━━━━━ MATERIAL FOR THIS EXERCISE

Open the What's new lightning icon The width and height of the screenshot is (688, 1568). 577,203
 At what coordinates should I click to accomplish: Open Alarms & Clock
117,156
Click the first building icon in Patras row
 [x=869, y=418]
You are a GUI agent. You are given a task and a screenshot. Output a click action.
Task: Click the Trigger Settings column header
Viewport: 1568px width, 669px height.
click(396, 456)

━━━━━━━━━━
━━━━━ MATERIAL FOR THIS EXERCISE

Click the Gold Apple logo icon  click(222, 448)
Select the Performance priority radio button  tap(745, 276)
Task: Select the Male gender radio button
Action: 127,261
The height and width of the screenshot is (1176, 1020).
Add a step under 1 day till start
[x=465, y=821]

━━━━━━━━━━
━━━━━ MATERIAL FOR THIS EXERCISE

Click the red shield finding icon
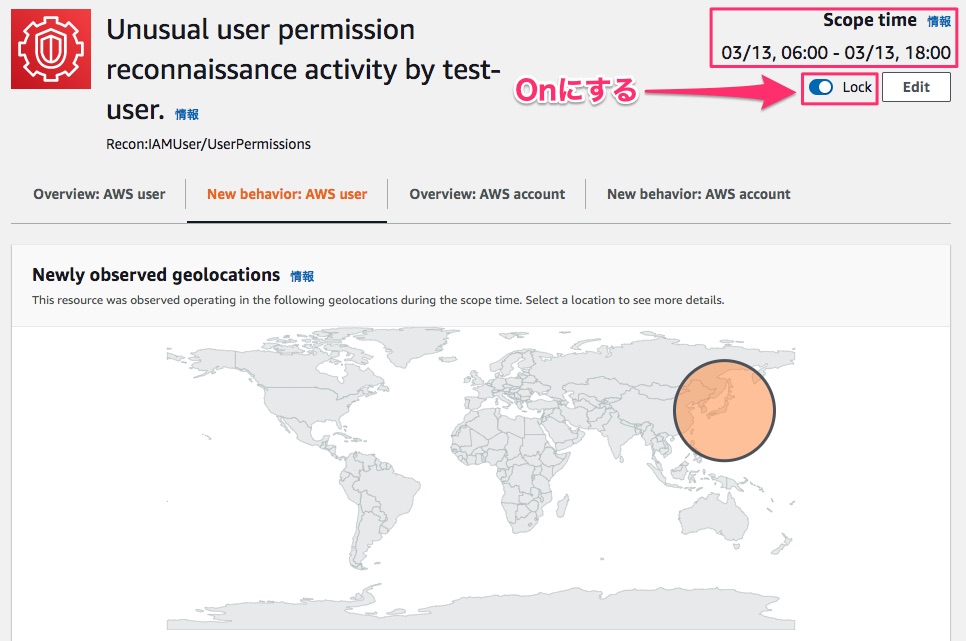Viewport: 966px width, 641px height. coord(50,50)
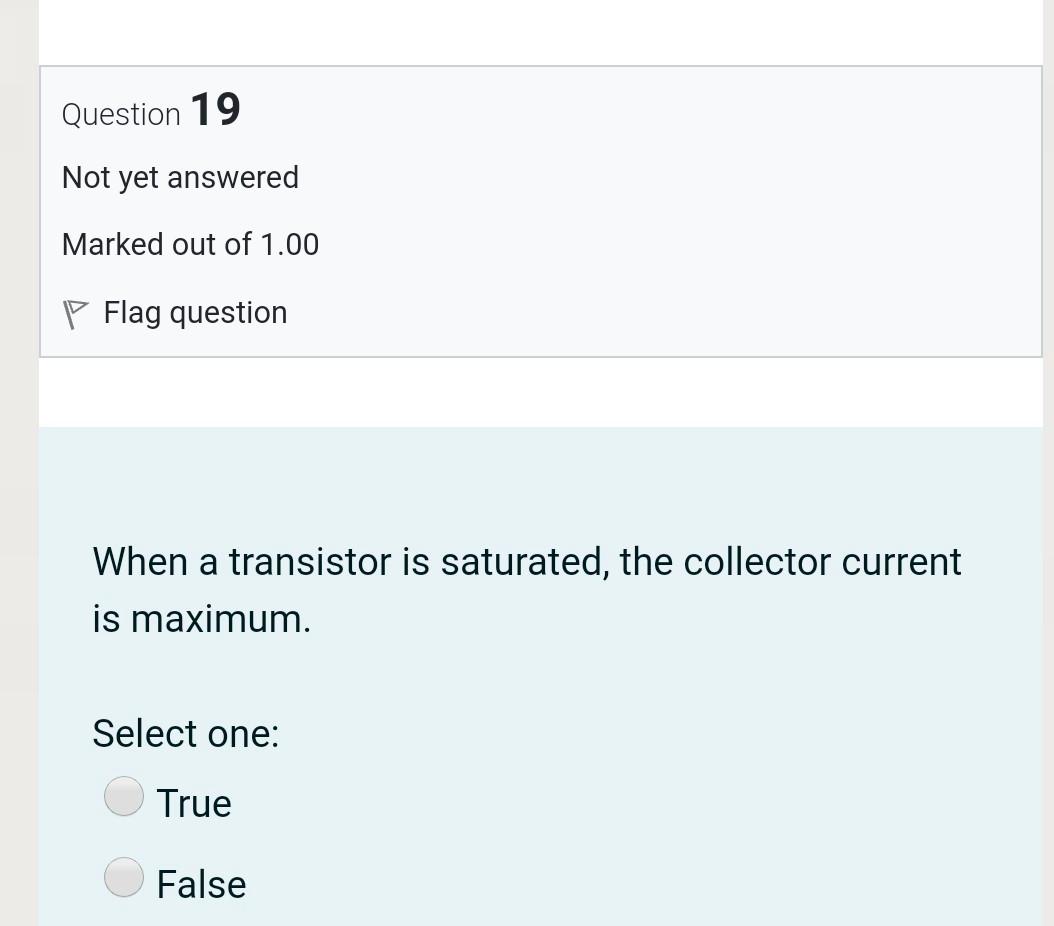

━━━━━━━━━━

- EXERCISE REQUIREMENTS:
Going through the data, tally the lines containing "screenshot" and report only the result.

- SOLUTION:
3